━━━ Records for this task

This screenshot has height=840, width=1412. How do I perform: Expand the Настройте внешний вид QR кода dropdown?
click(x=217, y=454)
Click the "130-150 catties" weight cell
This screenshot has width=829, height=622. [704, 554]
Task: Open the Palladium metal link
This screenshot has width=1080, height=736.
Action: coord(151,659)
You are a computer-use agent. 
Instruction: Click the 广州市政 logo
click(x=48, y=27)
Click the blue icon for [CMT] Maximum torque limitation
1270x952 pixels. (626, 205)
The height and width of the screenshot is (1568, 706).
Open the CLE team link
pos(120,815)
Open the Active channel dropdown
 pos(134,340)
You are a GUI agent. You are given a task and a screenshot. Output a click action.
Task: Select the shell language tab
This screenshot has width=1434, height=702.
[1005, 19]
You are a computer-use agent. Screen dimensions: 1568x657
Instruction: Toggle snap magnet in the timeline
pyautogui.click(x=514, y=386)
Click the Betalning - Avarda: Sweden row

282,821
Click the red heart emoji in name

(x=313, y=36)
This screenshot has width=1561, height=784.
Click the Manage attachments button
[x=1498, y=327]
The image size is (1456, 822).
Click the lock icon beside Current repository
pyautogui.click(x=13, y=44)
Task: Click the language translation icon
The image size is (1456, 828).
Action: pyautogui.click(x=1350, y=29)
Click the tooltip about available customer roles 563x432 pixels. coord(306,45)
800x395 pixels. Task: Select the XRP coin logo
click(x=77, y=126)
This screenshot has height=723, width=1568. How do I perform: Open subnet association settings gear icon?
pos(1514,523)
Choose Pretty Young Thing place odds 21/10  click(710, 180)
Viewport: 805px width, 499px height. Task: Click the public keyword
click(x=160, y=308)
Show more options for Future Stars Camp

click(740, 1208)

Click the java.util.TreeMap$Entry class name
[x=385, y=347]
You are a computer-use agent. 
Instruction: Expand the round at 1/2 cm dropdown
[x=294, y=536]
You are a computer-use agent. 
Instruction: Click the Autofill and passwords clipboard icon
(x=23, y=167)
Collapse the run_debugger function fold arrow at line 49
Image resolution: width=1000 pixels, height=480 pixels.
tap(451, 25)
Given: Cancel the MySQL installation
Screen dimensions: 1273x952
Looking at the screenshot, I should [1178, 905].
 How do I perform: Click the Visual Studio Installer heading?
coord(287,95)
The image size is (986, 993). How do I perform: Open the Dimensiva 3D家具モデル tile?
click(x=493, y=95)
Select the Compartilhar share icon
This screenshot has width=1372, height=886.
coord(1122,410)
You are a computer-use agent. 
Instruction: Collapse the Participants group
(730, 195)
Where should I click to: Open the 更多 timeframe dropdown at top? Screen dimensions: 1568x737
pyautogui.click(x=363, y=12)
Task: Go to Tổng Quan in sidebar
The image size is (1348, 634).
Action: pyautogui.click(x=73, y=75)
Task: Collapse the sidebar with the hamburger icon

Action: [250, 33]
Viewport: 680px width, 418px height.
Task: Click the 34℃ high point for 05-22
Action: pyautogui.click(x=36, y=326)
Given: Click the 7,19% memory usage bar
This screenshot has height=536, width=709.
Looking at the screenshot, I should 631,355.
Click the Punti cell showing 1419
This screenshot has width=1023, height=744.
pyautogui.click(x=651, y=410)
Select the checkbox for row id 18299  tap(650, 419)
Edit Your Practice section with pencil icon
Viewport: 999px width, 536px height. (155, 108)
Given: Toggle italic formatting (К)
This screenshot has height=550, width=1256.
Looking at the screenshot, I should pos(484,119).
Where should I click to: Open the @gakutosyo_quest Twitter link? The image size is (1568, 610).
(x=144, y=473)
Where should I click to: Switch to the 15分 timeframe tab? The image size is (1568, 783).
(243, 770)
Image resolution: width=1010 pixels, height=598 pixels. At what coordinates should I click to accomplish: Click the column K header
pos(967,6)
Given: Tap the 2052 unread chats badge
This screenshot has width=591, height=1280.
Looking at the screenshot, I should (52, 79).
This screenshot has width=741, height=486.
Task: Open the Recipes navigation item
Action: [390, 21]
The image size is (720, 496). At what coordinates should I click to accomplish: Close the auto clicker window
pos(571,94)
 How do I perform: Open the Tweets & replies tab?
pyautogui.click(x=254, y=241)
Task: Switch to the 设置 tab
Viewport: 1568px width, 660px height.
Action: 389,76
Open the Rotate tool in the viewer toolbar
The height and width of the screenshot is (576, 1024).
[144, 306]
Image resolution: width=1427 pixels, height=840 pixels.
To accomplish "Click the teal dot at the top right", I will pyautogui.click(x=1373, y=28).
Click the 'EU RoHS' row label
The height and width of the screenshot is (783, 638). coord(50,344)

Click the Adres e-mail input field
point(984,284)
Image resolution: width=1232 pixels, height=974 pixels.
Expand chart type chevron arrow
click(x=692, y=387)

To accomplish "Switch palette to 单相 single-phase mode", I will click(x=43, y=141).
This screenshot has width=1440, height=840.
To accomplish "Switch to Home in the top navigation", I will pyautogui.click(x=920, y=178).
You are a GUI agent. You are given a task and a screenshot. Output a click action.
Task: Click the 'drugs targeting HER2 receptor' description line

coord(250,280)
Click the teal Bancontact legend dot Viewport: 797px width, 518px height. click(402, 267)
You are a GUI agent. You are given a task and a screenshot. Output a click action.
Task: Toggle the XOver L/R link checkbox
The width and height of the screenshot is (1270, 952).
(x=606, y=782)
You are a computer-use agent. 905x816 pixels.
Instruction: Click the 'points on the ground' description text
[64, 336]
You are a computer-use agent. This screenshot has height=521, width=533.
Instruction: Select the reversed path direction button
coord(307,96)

━━━━━━

**What to produce:** Rewrite the lines above with "Manage attachments" changed to "Edit attachments", leaving everything else as it is.

**Result:**
This screenshot has height=840, width=1412. How do I perform: Expand the Настройте внешний вид QR кода dropdown?
click(x=217, y=454)
Click the "130-150 catties" weight cell
This screenshot has width=829, height=622. [704, 554]
Task: Open the Palladium metal link
This screenshot has width=1080, height=736.
Action: coord(151,659)
You are a computer-use agent. 
Instruction: Click the 广州市政 logo
click(x=48, y=27)
Click the blue icon for [CMT] Maximum torque limitation
1270x952 pixels. (626, 205)
The height and width of the screenshot is (1568, 706).
Open the CLE team link
pos(120,815)
Open the Active channel dropdown
 pos(134,340)
You are a GUI agent. You are given a task and a screenshot. Output a click action.
Task: Select the shell language tab
This screenshot has width=1434, height=702.
[1005, 19]
You are a computer-use agent. Screen dimensions: 1568x657
Instruction: Toggle snap magnet in the timeline
pyautogui.click(x=514, y=386)
Click the Betalning - Avarda: Sweden row

282,821
Click the red heart emoji in name

(x=313, y=36)
This screenshot has width=1561, height=784.
Click the Edit attachments button
[x=1498, y=327]
The image size is (1456, 822).
Click the lock icon beside Current repository
pyautogui.click(x=13, y=44)
Task: Click the language translation icon
The image size is (1456, 828).
Action: pyautogui.click(x=1350, y=29)
Click the tooltip about available customer roles 563x432 pixels. coord(306,45)
800x395 pixels. Task: Select the XRP coin logo
click(x=77, y=126)
This screenshot has height=723, width=1568. How do I perform: Open subnet association settings gear icon?
pos(1514,523)
Choose Pretty Young Thing place odds 21/10  click(710, 180)
Viewport: 805px width, 499px height. Task: Click the public keyword
click(x=160, y=308)
Show more options for Future Stars Camp

click(740, 1208)

Click the java.util.TreeMap$Entry class name
[x=385, y=347]
You are a computer-use agent. 
Instruction: Expand the round at 1/2 cm dropdown
[x=294, y=536]
You are a computer-use agent. 
Instruction: Click the Autofill and passwords clipboard icon
(x=23, y=167)
Collapse the run_debugger function fold arrow at line 49
Image resolution: width=1000 pixels, height=480 pixels.
tap(451, 25)
Given: Cancel the MySQL installation
Screen dimensions: 1273x952
Looking at the screenshot, I should [1178, 905].
 How do I perform: Click the Visual Studio Installer heading?
coord(287,95)
The image size is (986, 993). How do I perform: Open the Dimensiva 3D家具モデル tile?
click(x=493, y=95)
Select the Compartilhar share icon
This screenshot has width=1372, height=886.
coord(1122,410)
You are a computer-use agent. 
Instruction: Collapse the Participants group
(730, 195)
Where should I click to: Open the 更多 timeframe dropdown at top? Screen dimensions: 1568x737
pyautogui.click(x=363, y=12)
Task: Go to Tổng Quan in sidebar
The image size is (1348, 634).
Action: pyautogui.click(x=73, y=75)
Task: Collapse the sidebar with the hamburger icon

Action: [250, 33]
Viewport: 680px width, 418px height.
Task: Click the 34℃ high point for 05-22
Action: pyautogui.click(x=36, y=326)
Given: Click the 7,19% memory usage bar
This screenshot has height=536, width=709.
Looking at the screenshot, I should 631,355.
Click the Punti cell showing 1419
This screenshot has width=1023, height=744.
pyautogui.click(x=651, y=410)
Select the checkbox for row id 18299  tap(650, 419)
Edit Your Practice section with pencil icon
Viewport: 999px width, 536px height. (155, 108)
Given: Toggle italic formatting (К)
This screenshot has height=550, width=1256.
Looking at the screenshot, I should pos(484,119).
Where should I click to: Open the @gakutosyo_quest Twitter link? The image size is (1568, 610).
(x=144, y=473)
Where should I click to: Switch to the 15分 timeframe tab? The image size is (1568, 783).
(243, 770)
Image resolution: width=1010 pixels, height=598 pixels. At what coordinates should I click to accomplish: Click the column K header
pos(967,6)
Given: Tap the 2052 unread chats badge
This screenshot has width=591, height=1280.
Looking at the screenshot, I should (52, 79).
This screenshot has width=741, height=486.
Task: Open the Recipes navigation item
Action: [390, 21]
The image size is (720, 496). At what coordinates should I click to accomplish: Close the auto clicker window
pos(571,94)
 How do I perform: Open the Tweets & replies tab?
pyautogui.click(x=254, y=241)
Task: Switch to the 设置 tab
Viewport: 1568px width, 660px height.
Action: 389,76
Open the Rotate tool in the viewer toolbar
The height and width of the screenshot is (576, 1024).
[144, 306]
Image resolution: width=1427 pixels, height=840 pixels.
To accomplish "Click the teal dot at the top right", I will pyautogui.click(x=1373, y=28).
Click the 'EU RoHS' row label
The height and width of the screenshot is (783, 638). coord(50,344)

Click the Adres e-mail input field
point(984,284)
Image resolution: width=1232 pixels, height=974 pixels.
Expand chart type chevron arrow
click(x=692, y=387)

To accomplish "Switch palette to 单相 single-phase mode", I will click(x=43, y=141).
This screenshot has width=1440, height=840.
To accomplish "Switch to Home in the top navigation", I will pyautogui.click(x=920, y=178).
You are a GUI agent. You are given a task and a screenshot. Output a click action.
Task: Click the 'drugs targeting HER2 receptor' description line

coord(250,280)
Click the teal Bancontact legend dot Viewport: 797px width, 518px height. click(402, 267)
You are a GUI agent. You are given a task and a screenshot. Output a click action.
Task: Toggle the XOver L/R link checkbox
The width and height of the screenshot is (1270, 952).
(x=606, y=782)
You are a computer-use agent. 905x816 pixels.
Instruction: Click the 'points on the ground' description text
[64, 336]
You are a computer-use agent. This screenshot has height=521, width=533.
Instruction: Select the reversed path direction button
coord(307,96)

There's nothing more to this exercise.